In The Atlantic , historian Anne Applebaum offers a detailed and harrowing account of how Poland evolved from an emerging liberal-democratic country in the post-communist 1990s, to the quasi-authoritarian right-wing state that it is today. Applebaum has both a scholarly and personal perspective on the changes in Poland, as her husband served as the foreign minister of the country for a number of years during this period. In her account, Applebaum emphasizes how Poland’s ruling Law and Justice Party rose to power by deploying highly polarizing conspiracy theories, and shows how the party has sought to reshape Polish society to reward party loyalty rather than competence or expertise. Here’s an excerpt:

This is not 1937. Nevertheless, a parallel transformation is taking place in my own time, in the Europe that I inhabit and in Poland, a country whose citizenship I have acquired. And it is taking place without the excuse of an economic crisis of the kind Europe suffered in the 1930s. Poland’s economy has been the most consistently successful in Europe over the past quarter century. Even after the global financial collapse in 2008, the country saw no recession. What’s more, the refugee wave that has hit other European countries has not been felt here at all.
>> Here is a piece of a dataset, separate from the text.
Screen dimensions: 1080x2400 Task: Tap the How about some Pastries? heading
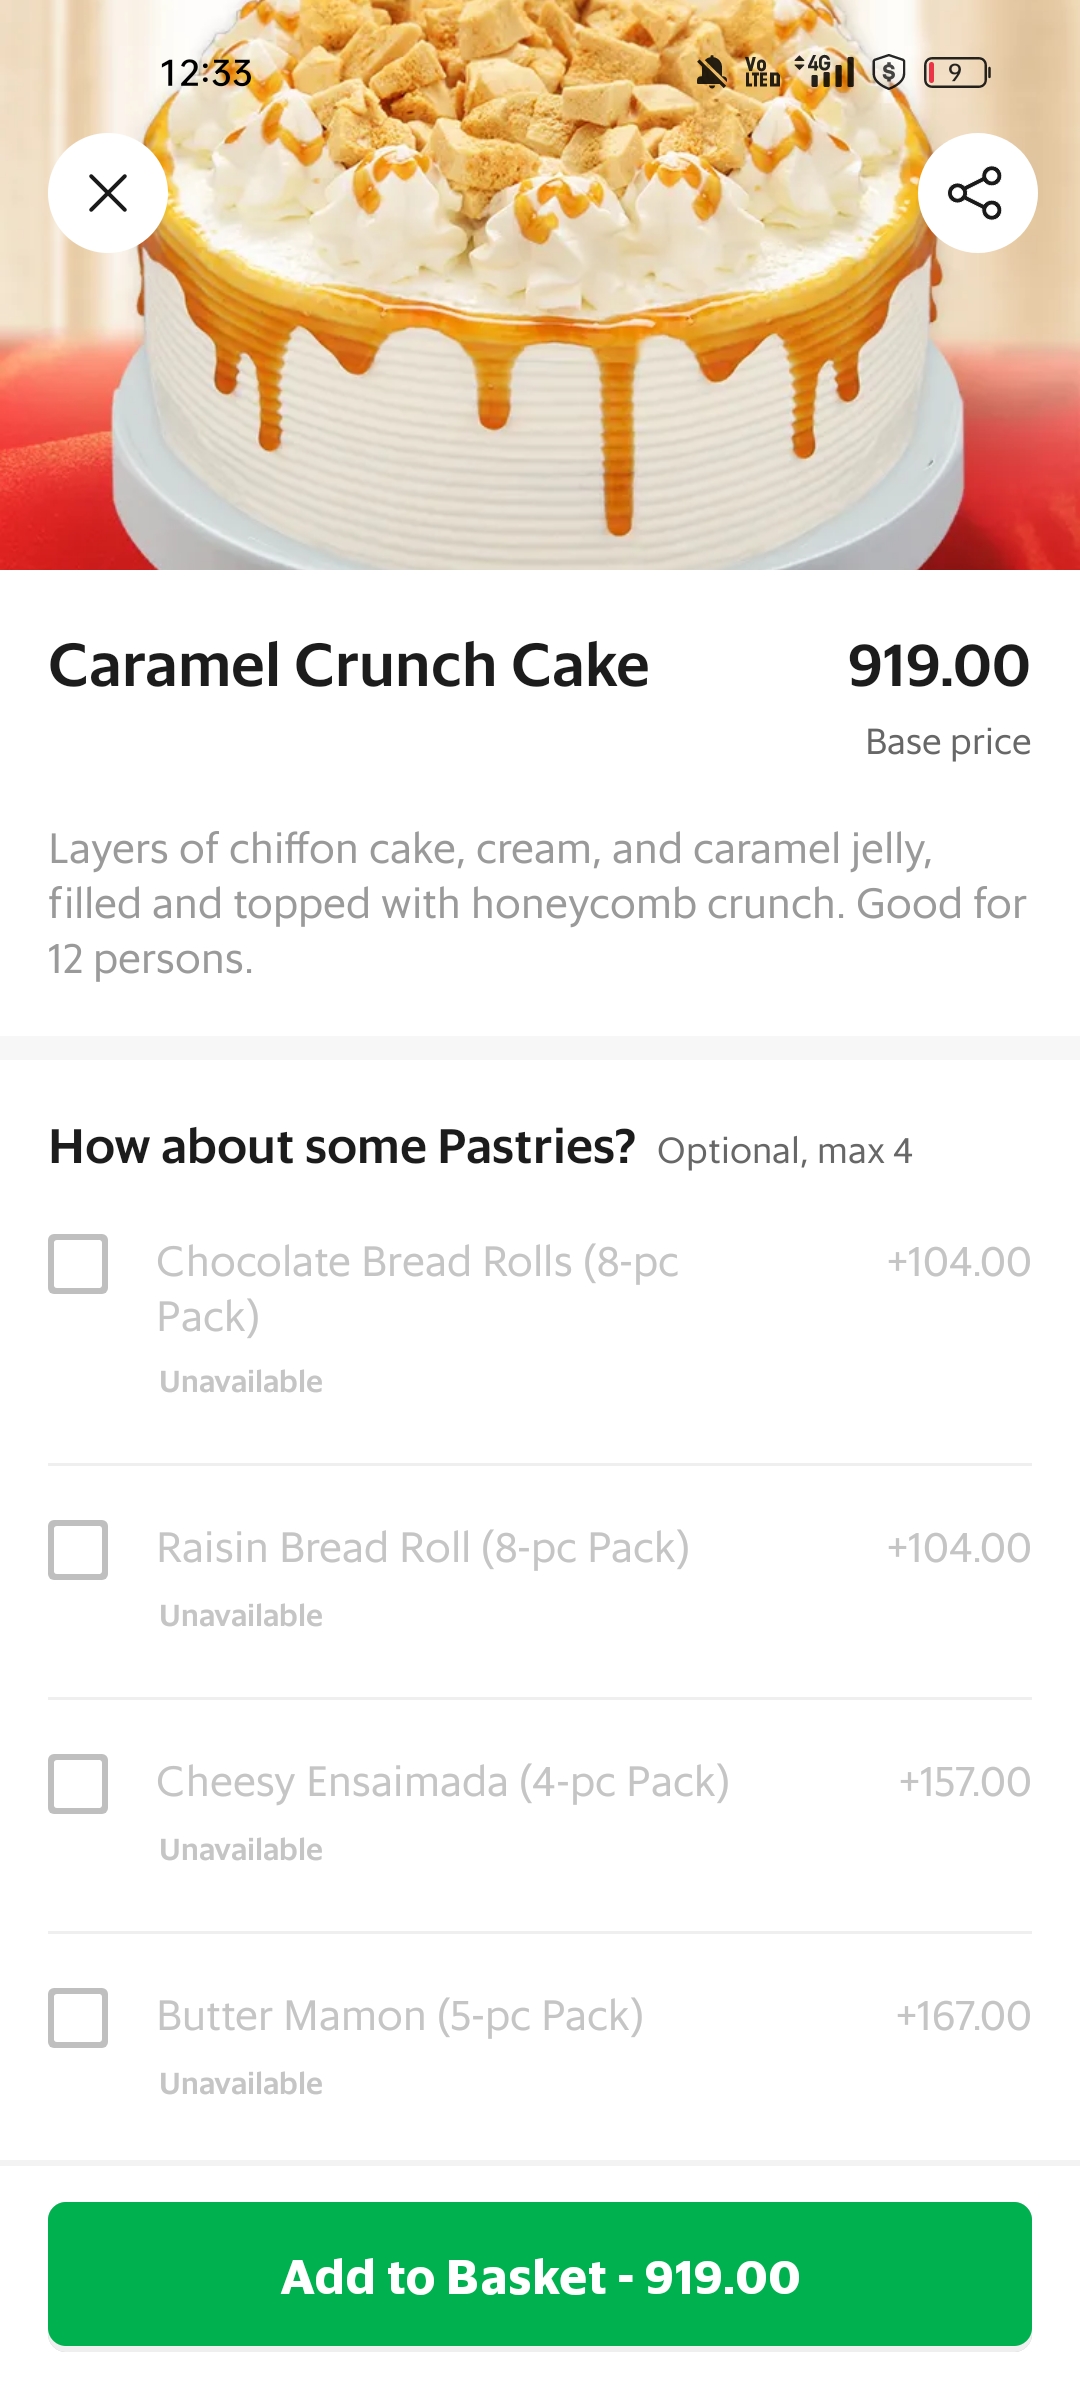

There are no migrant camps, and there is no Islamist terrorism, or terrorism of any kind.

More important, though the people I am writing about here, the nativist ideologues, are perhaps not all as successful as they would like to be (about which more in a minute), they are not poor and rural, they are not in any sense victims of the political transition, and they are not an impoverished underclass. On the contrary, they are educated, they speak foreign languages, and they travel abroad—just like Sebastian’s friends in the 1930s.

What has caused this transformation? Were some of our friends always closet authoritarians? Or have the people with whom we clinked glasses in the first minutes of the new millennium somehow changed over the subsequent two decades? My answer is a complicated one, because I think the explanation is universal. Given the right conditions, any society can turn against democracy. Indeed, if history is anything to go by, all societies eventually will.

Image via The Atlantic.

What is rarely acknowledged is that Anne Applebaum is the wife or Radek Sikorski, ex-Foreign Minister in the previous Government of Poland that was voted out if office in the landslide elections of 2016.

The key reason Radek and his party (PO, headed by Donald Tusk party (Current Leader of the EU Parliament) lost in a landslide was a series of scandals which exposed significant corruption and nepotism within PO and their post-communist business partners.

It is a shame that Anne Apebaum is referred to simply as a journalist, without disclosing the above conflict.

Transparency is important. Especially in free media.

From my point of view this is both indicated in the introduction of this thread as well as in the article itself:

“Applebaum has both a scholarly and personal perspective on the changes in Poland, as her husband served as the foreign minister of the country for a number of years during this period.” (see above)

“To be clear about my interests and biases here, I should explain that some of this conspiratorial thinking is focused on me. My husband was the Polish defense minister for a year and a half, in a coalition government led by Law and Justice during its first, brief experience of power; later, he broke with that party and was for seven years the foreign minister in another coalition government, this one led by the center-right party Civic Platform; in 2015 he didn’t run for office.”